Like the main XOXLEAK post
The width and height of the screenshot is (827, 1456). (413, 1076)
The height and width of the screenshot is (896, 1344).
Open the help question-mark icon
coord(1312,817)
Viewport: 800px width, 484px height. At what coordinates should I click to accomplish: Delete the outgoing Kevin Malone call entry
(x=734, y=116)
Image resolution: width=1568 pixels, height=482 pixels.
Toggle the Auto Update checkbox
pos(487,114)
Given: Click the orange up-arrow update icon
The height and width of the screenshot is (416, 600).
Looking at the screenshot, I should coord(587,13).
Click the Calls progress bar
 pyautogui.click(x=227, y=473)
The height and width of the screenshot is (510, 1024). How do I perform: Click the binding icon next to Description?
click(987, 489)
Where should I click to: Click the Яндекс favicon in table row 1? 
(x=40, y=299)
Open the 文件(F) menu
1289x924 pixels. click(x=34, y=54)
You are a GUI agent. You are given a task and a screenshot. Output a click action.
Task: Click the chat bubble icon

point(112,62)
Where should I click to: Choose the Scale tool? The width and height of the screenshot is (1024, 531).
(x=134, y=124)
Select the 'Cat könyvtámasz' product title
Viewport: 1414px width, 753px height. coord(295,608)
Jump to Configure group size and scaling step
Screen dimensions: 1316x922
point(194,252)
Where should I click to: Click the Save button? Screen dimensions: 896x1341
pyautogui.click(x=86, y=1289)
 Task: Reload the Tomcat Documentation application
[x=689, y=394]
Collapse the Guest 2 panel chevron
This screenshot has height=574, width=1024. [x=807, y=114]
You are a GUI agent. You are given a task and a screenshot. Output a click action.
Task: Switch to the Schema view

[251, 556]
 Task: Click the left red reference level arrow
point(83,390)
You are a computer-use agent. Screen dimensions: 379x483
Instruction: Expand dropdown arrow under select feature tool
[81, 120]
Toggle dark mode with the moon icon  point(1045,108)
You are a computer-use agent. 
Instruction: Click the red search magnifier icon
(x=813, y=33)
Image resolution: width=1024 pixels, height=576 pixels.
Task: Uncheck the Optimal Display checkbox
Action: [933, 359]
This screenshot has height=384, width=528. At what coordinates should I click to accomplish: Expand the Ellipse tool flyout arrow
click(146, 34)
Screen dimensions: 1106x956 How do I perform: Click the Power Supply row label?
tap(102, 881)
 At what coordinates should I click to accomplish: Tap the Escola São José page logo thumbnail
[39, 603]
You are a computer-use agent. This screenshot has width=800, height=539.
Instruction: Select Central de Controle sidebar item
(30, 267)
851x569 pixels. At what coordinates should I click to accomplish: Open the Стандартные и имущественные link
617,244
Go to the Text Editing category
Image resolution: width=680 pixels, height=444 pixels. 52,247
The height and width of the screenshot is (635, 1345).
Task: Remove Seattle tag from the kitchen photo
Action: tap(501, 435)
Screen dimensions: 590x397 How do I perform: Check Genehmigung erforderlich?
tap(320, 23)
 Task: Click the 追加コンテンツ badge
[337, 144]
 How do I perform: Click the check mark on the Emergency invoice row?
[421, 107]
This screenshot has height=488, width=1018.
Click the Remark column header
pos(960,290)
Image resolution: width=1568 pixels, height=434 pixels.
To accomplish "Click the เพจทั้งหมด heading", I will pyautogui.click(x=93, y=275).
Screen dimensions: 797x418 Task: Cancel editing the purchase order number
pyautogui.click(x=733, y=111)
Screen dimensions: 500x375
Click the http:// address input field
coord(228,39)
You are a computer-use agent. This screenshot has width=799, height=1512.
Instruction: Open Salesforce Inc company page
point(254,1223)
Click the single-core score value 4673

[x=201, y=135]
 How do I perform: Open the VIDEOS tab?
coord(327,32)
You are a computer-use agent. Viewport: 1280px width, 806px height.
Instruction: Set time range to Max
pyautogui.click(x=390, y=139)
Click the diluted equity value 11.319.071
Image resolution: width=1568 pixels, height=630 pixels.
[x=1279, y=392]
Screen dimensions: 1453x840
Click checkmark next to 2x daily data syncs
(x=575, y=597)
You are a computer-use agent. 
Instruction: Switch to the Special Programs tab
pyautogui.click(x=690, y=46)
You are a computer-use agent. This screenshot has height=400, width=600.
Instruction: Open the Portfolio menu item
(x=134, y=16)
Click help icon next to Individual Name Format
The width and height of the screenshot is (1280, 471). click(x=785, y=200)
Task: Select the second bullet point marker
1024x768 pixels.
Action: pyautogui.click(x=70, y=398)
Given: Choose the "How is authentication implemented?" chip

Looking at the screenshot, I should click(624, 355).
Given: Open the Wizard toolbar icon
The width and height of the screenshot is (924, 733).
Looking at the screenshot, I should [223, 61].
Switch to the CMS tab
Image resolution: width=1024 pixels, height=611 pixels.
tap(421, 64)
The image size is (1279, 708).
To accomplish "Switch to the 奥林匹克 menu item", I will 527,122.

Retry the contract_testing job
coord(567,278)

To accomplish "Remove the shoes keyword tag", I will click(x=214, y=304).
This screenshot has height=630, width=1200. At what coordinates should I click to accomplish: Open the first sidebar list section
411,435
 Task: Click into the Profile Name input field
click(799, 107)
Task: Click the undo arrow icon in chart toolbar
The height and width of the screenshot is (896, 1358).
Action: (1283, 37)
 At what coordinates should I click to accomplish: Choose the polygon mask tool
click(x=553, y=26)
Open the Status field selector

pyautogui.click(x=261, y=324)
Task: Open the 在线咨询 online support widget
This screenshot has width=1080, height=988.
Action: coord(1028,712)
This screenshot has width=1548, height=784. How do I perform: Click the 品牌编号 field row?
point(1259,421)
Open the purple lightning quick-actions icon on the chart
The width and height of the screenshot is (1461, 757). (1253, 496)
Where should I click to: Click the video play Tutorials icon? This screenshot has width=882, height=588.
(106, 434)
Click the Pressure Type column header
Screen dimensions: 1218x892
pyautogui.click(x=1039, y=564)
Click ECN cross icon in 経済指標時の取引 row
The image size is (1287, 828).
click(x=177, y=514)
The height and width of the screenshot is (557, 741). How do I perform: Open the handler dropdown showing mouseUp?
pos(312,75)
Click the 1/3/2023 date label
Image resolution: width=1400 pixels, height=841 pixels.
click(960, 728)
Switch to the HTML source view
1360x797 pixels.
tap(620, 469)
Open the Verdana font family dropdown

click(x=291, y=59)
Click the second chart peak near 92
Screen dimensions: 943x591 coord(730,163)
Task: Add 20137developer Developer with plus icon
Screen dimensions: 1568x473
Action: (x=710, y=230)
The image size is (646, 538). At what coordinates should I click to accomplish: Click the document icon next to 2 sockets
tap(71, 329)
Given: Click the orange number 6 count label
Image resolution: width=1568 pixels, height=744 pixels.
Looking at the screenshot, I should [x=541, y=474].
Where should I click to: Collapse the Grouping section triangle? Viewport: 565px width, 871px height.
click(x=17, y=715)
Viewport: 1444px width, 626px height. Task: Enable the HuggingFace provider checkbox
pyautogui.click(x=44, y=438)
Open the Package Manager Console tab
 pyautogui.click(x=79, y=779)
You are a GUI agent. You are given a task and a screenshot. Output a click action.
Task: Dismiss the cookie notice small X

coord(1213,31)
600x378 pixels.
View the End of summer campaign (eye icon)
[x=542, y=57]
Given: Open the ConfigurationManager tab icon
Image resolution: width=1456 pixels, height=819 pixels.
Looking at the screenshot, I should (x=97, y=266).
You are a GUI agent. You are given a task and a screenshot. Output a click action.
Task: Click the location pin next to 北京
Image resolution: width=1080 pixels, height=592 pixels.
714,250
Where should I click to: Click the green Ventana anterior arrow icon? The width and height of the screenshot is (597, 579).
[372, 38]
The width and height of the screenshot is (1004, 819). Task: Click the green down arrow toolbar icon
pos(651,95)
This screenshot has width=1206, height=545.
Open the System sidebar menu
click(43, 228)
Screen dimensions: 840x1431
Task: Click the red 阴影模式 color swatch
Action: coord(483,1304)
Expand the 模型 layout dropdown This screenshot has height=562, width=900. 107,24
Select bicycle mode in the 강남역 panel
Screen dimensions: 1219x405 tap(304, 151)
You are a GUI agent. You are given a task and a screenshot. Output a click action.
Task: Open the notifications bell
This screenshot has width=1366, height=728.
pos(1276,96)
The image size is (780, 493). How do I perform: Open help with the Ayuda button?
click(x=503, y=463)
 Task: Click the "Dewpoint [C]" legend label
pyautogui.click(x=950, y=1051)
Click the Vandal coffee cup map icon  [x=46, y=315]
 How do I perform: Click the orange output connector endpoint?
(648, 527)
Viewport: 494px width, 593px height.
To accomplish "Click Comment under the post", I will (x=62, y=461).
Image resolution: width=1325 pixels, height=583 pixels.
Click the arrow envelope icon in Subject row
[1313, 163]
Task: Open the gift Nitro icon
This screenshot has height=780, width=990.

########

ASSIGNMENT: Up to and including the last line of the data, copy each line exactly, starting with the line that contains "Task: Open the gift Nitro icon".

SOLUTION TO THIS PROBLEM:
Task: Open the gift Nitro icon
This screenshot has height=780, width=990.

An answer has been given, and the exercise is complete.